One of the greatest challenges for any theater director is to put his or her personal stamp on a play as well known as Romeo and Juliet. California Shakespeare Theater director Jonathan Moscone emphasized the turf-war aspect of the play, setting it in a modern, urban landscape. In contrast, Impact Theatre director Melissa Hillman decided to milk the teen romance. Her current production is as sordid and violent as any — it opens with a torture scene, after all — but it’s also intentionally cheesy. Rather than shy away from the over-wroughtness of Shakespeare’s balcony scene, Hillman chose to amplify it. She portrays Romeo and Juliet as rash, hormonal juveniles, rather than young idealists who seem wise beyond their years. As a result, her Romeo and Juliet — like her Midsummer Night’s Dream of 2009 — is cute, peppy, and even a little sarcastic. It doesn’t feel like a tragedy until the penultimate scene.
That’s mostly a result of casting, since Hillman chose an extremely youthful Romeo and Juliet. Michael Garrett McDonald, who plays the male lead, was last seen as the bully in another Impact teen drama, MilkMilkLemonade. He makes such an unknowing Romeo that you might nod your head as Benvolio (the fabulously funny Seth Thygesen) chides him in the first scene: “Hey, Romeo, remember when you had a dick?” Luisa Frasconi is an acquired taste as Juliet. Small, dimpled, and fair-skinned, she could be just about any age you want her to be. In this case, she’s about thirteen. A hysterical thirteen. The kind of thirteen-year-old who would be most at home screaming in the front row of a Justin Bieber concert, or whatever the 16th-century equivalent was.

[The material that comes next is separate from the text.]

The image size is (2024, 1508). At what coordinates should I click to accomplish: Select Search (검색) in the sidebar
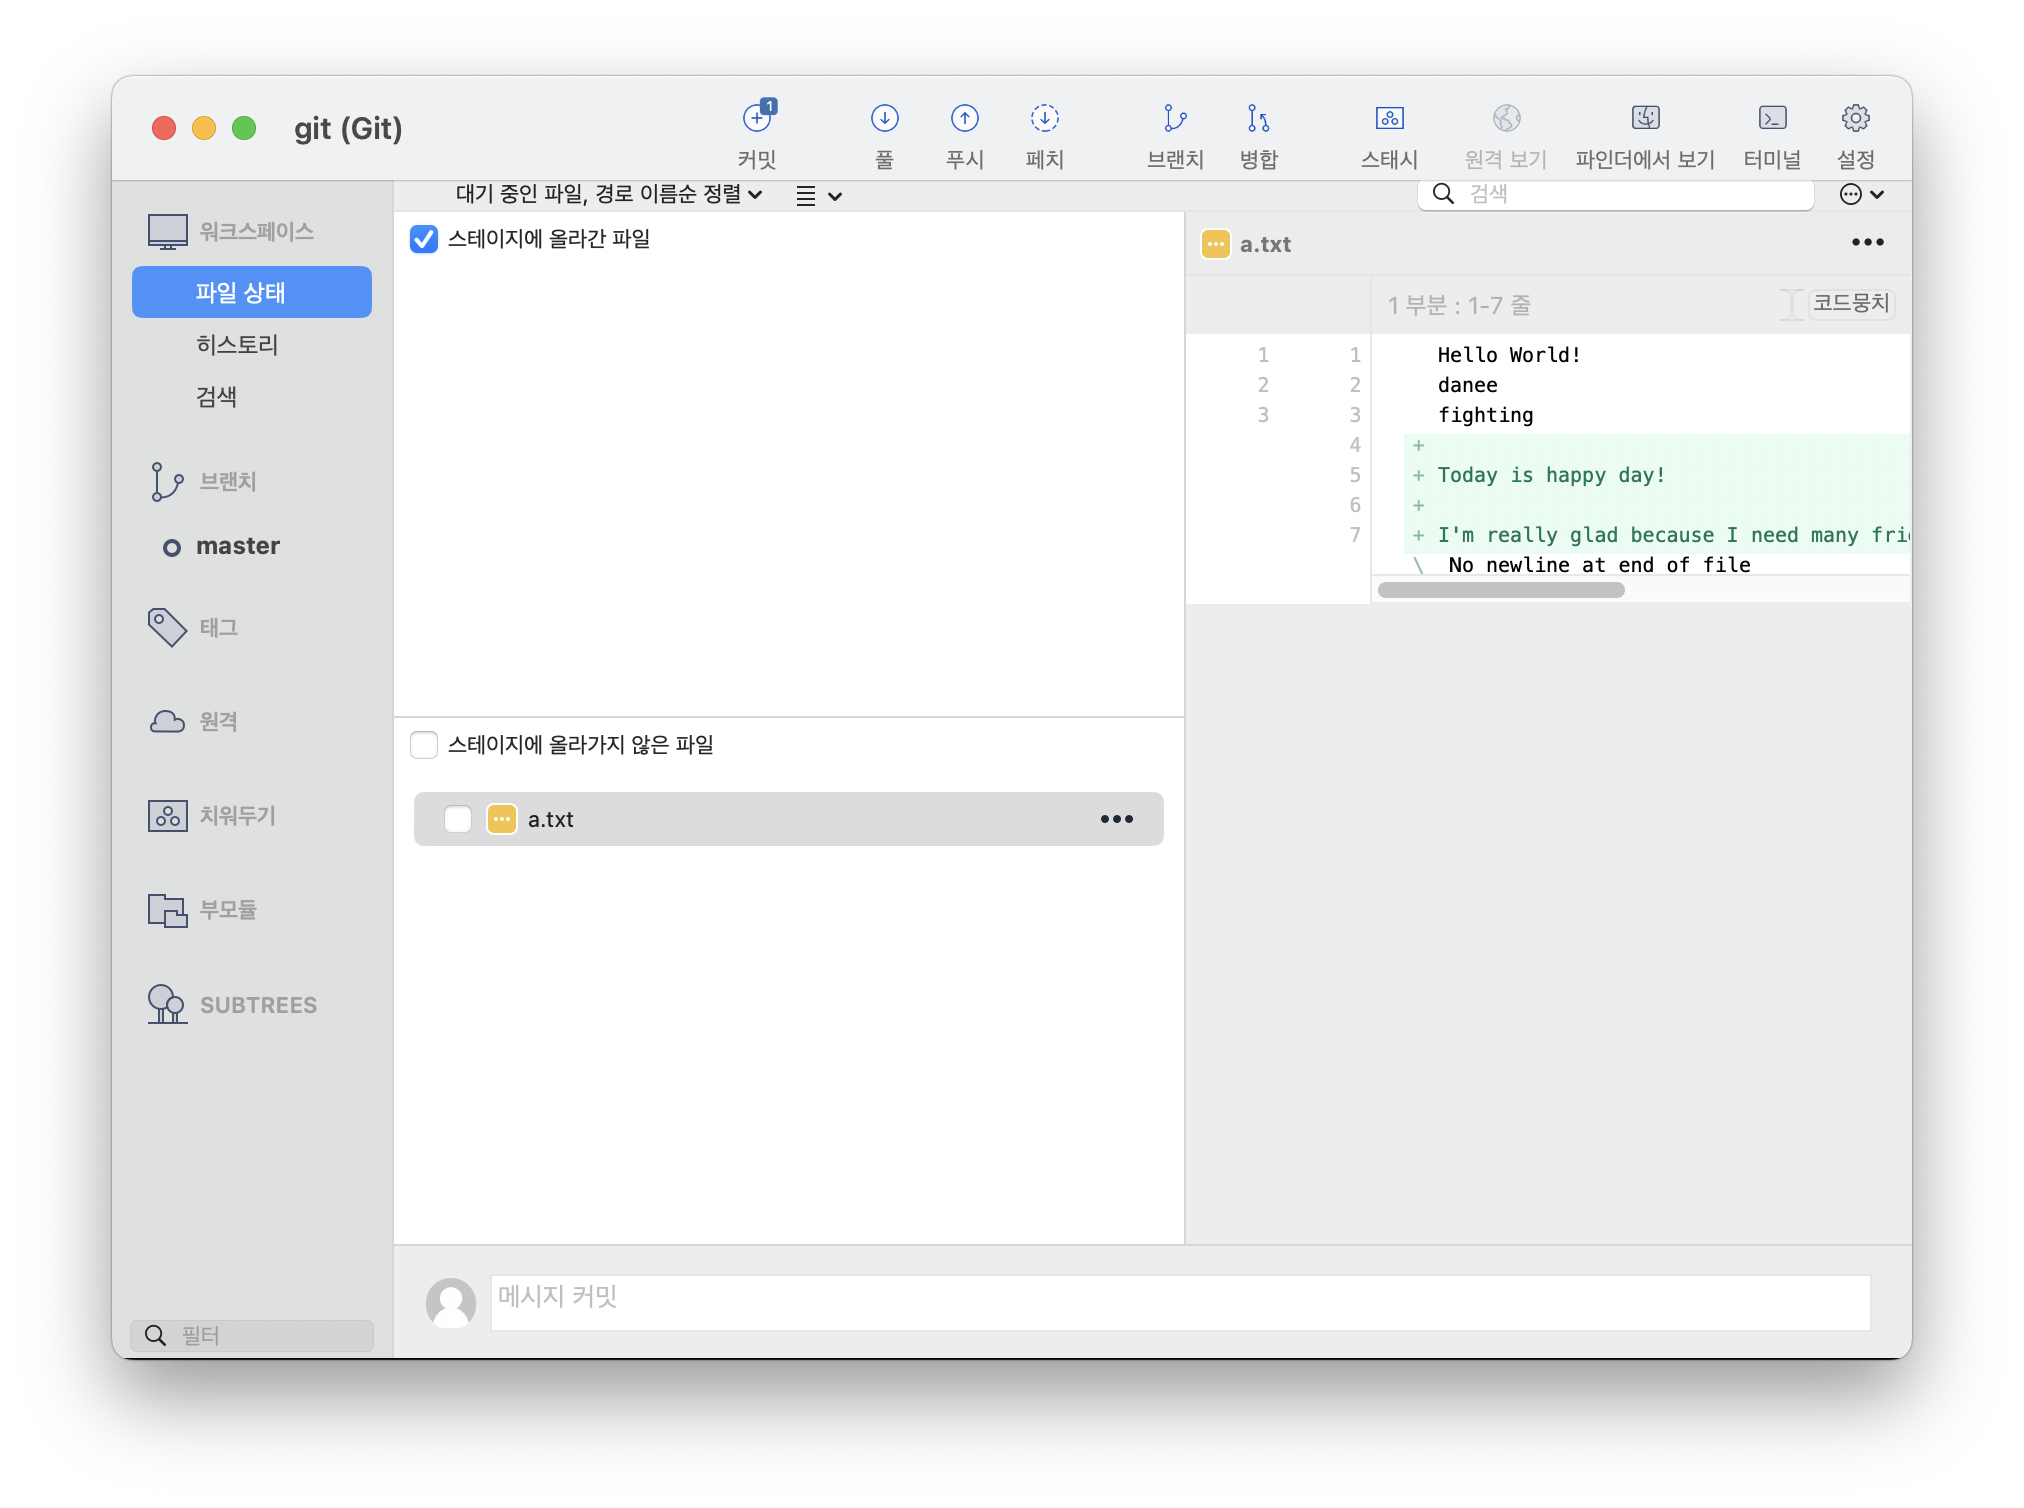coord(216,397)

So it’s hard not to feel like a creepy old voyeur watching the two of them fall in love. The famous balcony scene isn’t so much a union of star-crossed lovers as a hot, after-the-dance flirtation. Juliet is looking sweet and photogenic in her jammies. Romeo follows her home, climbs up to her bedroom window, and claims not to be a stalker. (“With love’s light wings did I o’erperch these walls.”). Both actors scuttle through vast swaths of script, either because they don’t trust the audience to comprehend them, or because they have to make it through one shotgun wedding and five deaths in a mere two hours. Either way, it feels a little like bushwhacking. Frasconi elicited laughs by telling her Romeo not to “swear by the inconstant moon.” In the script, she’s asking him for a better sense of security. Like, put a ring on it, Romeo. In this iteration, it comes off as a scold.

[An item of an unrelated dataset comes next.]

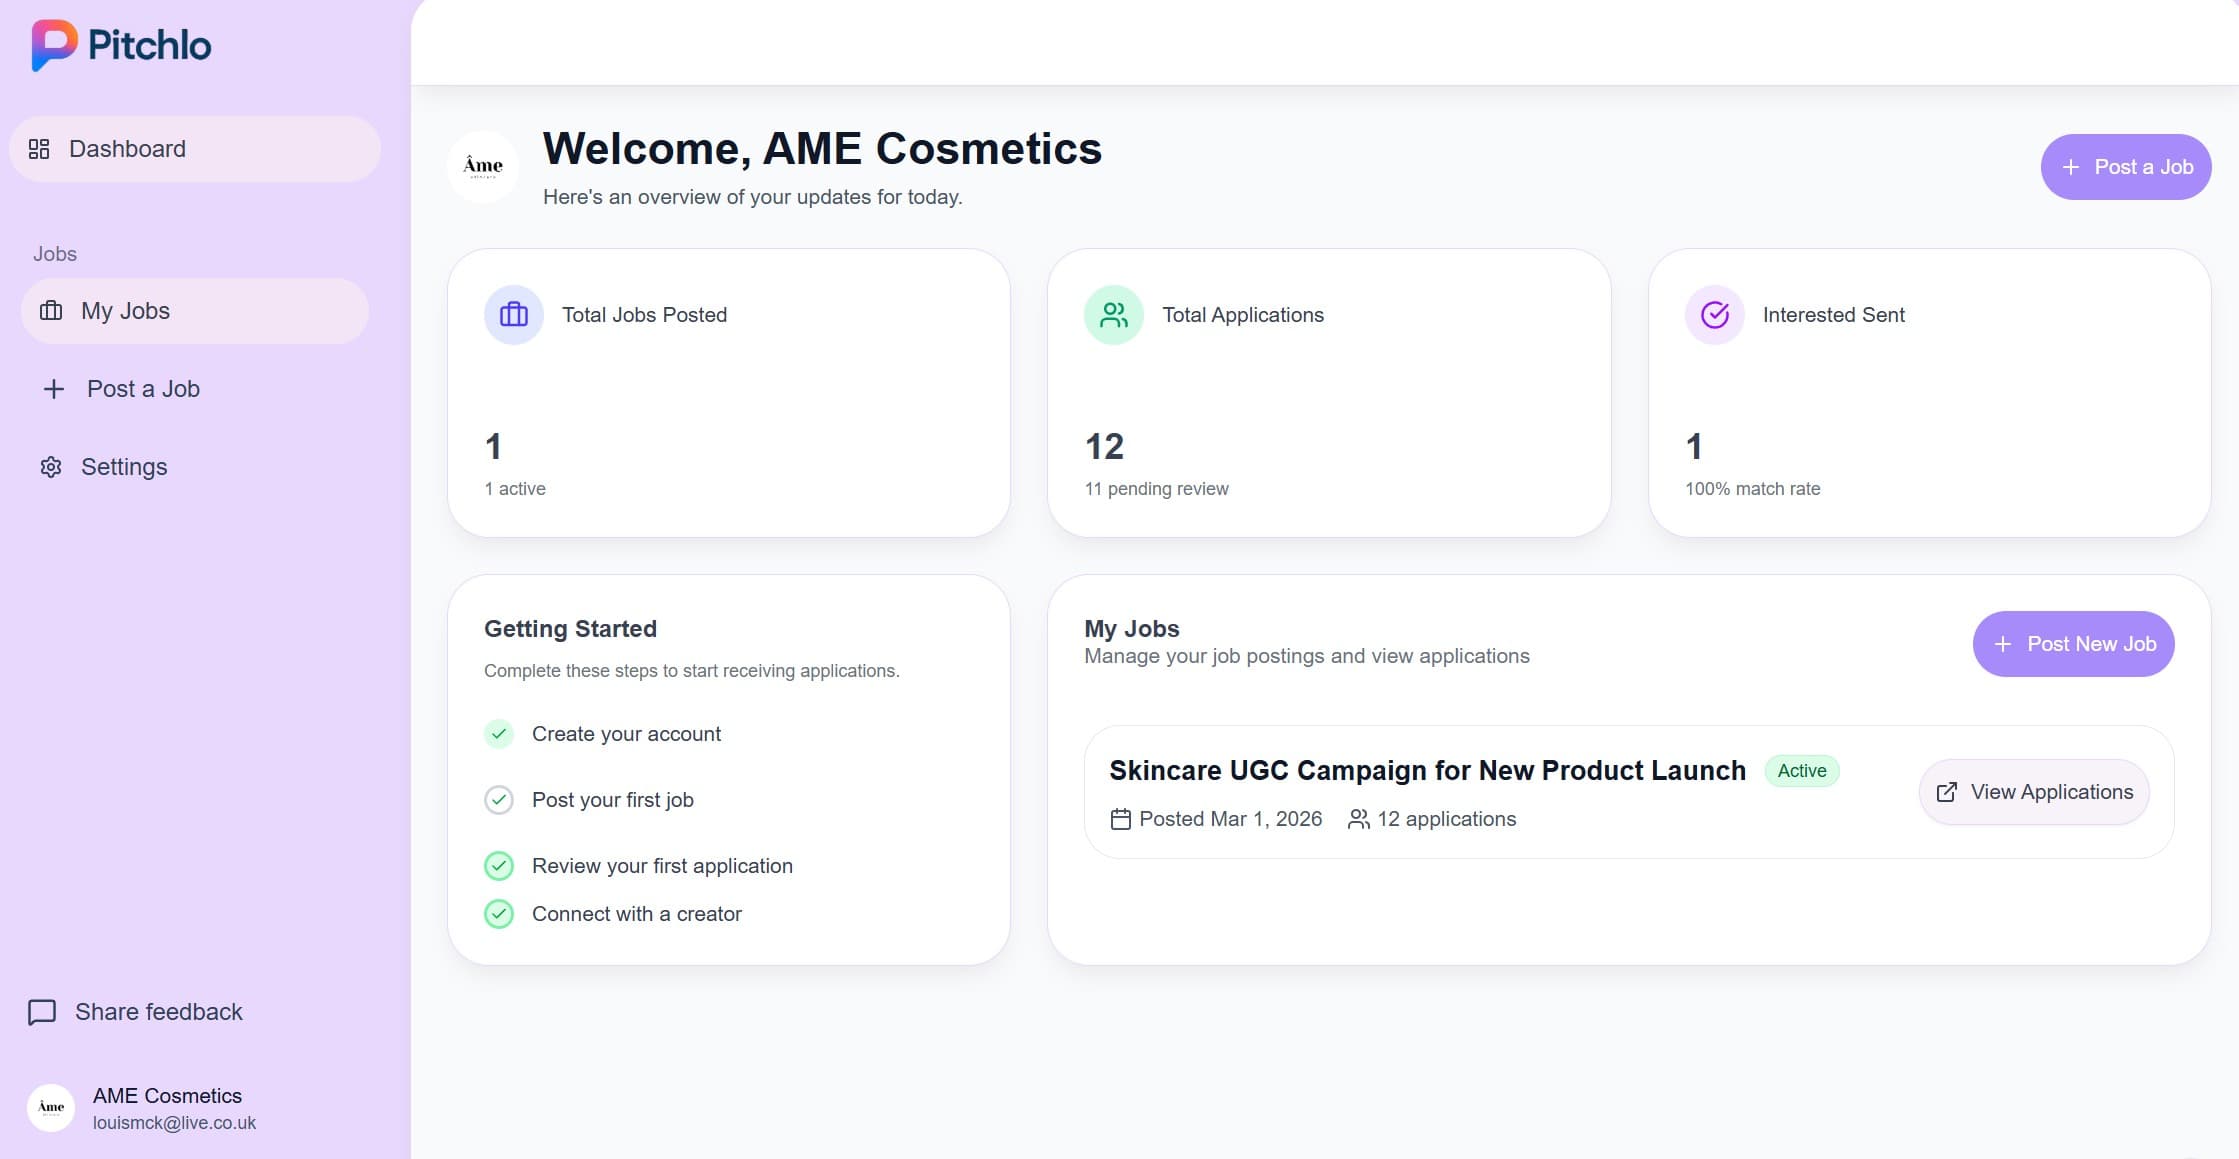Click the Settings gear icon

pos(51,467)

Hillman’s choice of obscure Russian hip-hop for the soundtrack seems at odds with the puerile love story she’s engineered. It’s apparently a signifier for the Russian mafia underworld, which is her substitute for fair Verona. That’s hard to get unless you read the program notes. But it’s a great idea. The combination of well-dressed, pony-tailed gangsters and oppressive dance music creates the kind of environment where family feuds should last for centuries, and romance seems the obvious form of teen rebellion. It also allows Mike Delaney to employ his best Russian accent, as the servant boy for Bernadette Quattrone‘s nurse.
Even with those symbols, the first half of the play isn’t so much a Shakespearian romance as it is a romantic comedy. You have your snarly teen girl and goofy, overcompensating teen boy, who fall for each other against their parent’s wishes. And beyond them lies a whole repertory of stock characters: the saucy, foul-mouthed, well-meaning nanny; the equally saucy, quasi-abusive dad (Jon Nagel); the protective older cousin Tybalt (Reggie D. White); and evil, preening suitor (Alexander Prather, playing a relatively benign Paris). Like every guy in every romantic comedy that ever existed, Romeo has a Greek chorus of friends who eagerly dispense bad advice. In this case, they’re played by Thygesen, Marilet Martinez (who steals the show as drunken Mercutio), and Miyuki Bierlein (who has only a few lines as Balthasar, but also designed the actors’ costumes). The dick jokes bristle in every scene.
It isn’t until the second half that tragedy really starts brewing. The sex jokes abate. There’s still a humorous current throughout, particularly when Friar Laurence (Jordan Winer) enters with a gold-chain cross slung around his neck, which makes him look like an off-duty preacher. But overall, the mood gets more somber. The stones in Anne Kendall‘s set design seem colder and, well, stonier. By the time Juliet decides to feign death — having endured a beating and forced betrothal from her father — all the giddiness of first love is over. She’s transformed from the heroine of a teen comedy to the sacrificial victim of a melodrama. It’s clear that no stylistic flourish could save Romeo and Juliet from their fate. But there is a great one at the end. Sort of a post-mortem. Or a personal stamp.
Correction: We misspelled Anne Kendall’s name in the original version of this review.